Obviously everyone is different and has different feelings about the matter, and so I can only speak from my perspective and what I have seen on all the grief blogs etc that I follow now
I do think I'm more in the minority, but I just wanted to point out that it isn't everyone.

However, I would say that to those who are close enough to me to send cards, they would also be close enough to know I have ptsd and that they would know I don't write his name. So I think to an extent someone would maybe be aware if they knew someone like me who perhaps wouldn't be able to cope with it.

However, I guess what I would say is that, obviously, if someone did write it, I wouldn't think they'd done the wrong thing or be angry. I never forget my son and so it's not like his name on a card would suddenly make me remember - clearly not. He's always present with me.

So I would say if you're unsure but think you would like to write something, something like PPs have said ... Dear Tallulah, DH, DCs, and always remembering DS..... I would be taken aback yes but I wouldn't think that they'd done something thoughtless. I could cope with that wording although I would prefer nothing.

I guess I'm just trying to reassure people reading the thread that whilst I've said I wouldn't like his name writing, you're not going to cause major problems if you did ... It's alwsys going to have been a thoughtful thing to do.

Snuggledupforwinter · 19/12/2021 08:45

We've sadly lost 2 good friends this year and I didnt know really what to say in the xmas cards to their widows and young family as it feels so odd to leave him/her off. Thanks for the PPs.

PanettoneSeason · 19/12/2021 09:01

@puppydustbin I’m so sorry for your loss OP. I completely agree with you ❤️ I think unless you know the family definitely would not like them mentioned then I would always mention them in the card. The first year after my loved one passed I found it very difficult reading their name mentioned in a different way (“remembering X” etc) but I found it even more difficult reading card where they weren’t mentioned at all.
We are friends with a family who have lost a child and I always acknowledge the child’s birthday too ❤️

VienneseWhirligig · 19/12/2021 09:04

I hadn't realised until I read this, but all the cards from friends say to Viennese and family, when really the only family I have at home is DS. I hadn't clicked that it was people trying to be sensitive and avoid putting Viennese and DS, because usually the card would have had DH's name on.
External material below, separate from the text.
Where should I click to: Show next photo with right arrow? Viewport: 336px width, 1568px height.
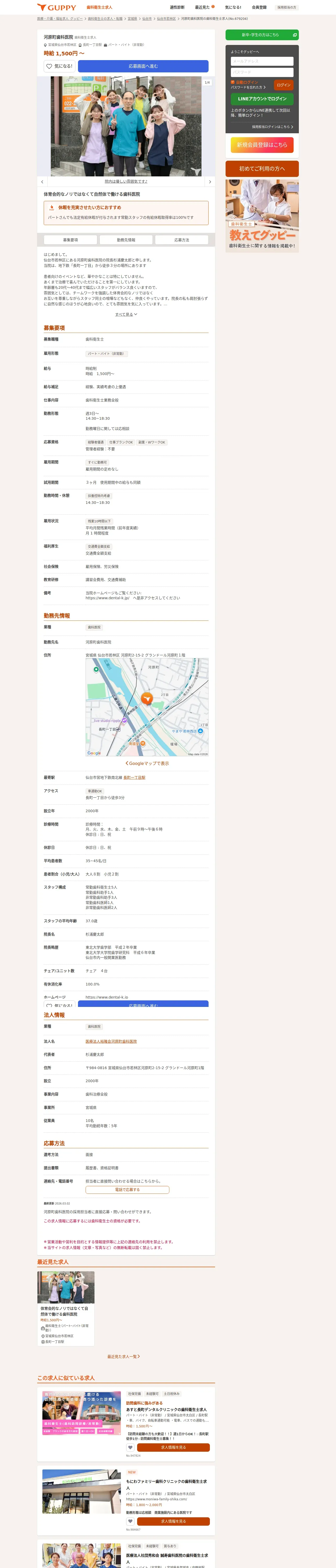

It's now obvious and I feel a bit daft for not noticing.

Family cards are harder. The ones that sound be just to me and DH (the daughter and son in law type cards) are now just daughter cards. It feels worse to be the one writing the cards though knowing people will feel awkward if I include DH's name on them... and if I don't I feel like I'm writing him out of my family unit.

PermanentTemporary · 19/12/2021 09:08

It's a lovely thought and I will try to remember for others. I have to say that it would never have occurred to me after dh died that he should still be included in Christmas cards - I don't think people should feel bad if they don't do this.

puppydustbin · 19/12/2021 09:11

I don't want to make people feel bad (and I certainly don't want to speak for all grieving people, I'm sorry it that came across).

I just thought I'd mention it on here because I think as a society we're so uncomfortable with all of this. People mean well, and want to be thoughtful but often don't know how.

Sometimes it's easier just to tell people how.